Rewrite these lines with "Image resolution" changed to "Picture size" and everything else left as is. Leave the pictures out of your answer.

__Records for the task__.
++++++

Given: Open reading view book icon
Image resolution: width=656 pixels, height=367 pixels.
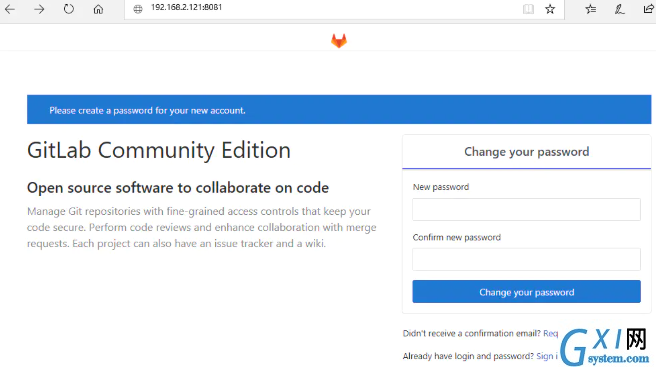Looking at the screenshot, I should pyautogui.click(x=528, y=9).
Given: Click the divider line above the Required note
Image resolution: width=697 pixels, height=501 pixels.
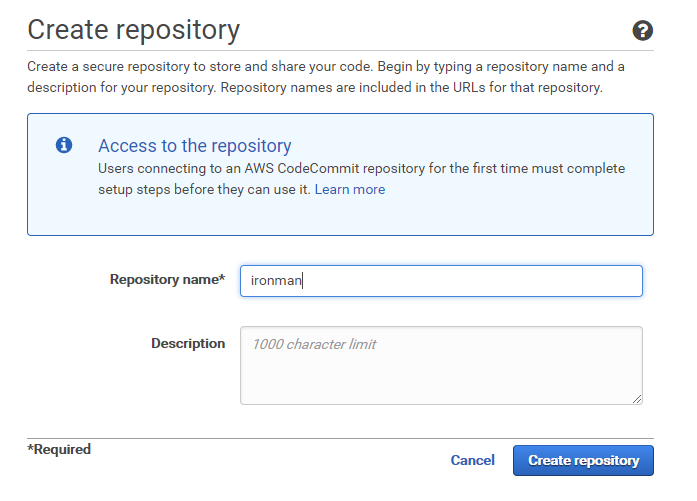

++++++

__Complete answer__.
Given: Open reading view book icon
Picture size: width=656 pixels, height=367 pixels.
Looking at the screenshot, I should pyautogui.click(x=528, y=9).
Given: Click the divider line above the Required note
Picture size: width=697 pixels, height=501 pixels.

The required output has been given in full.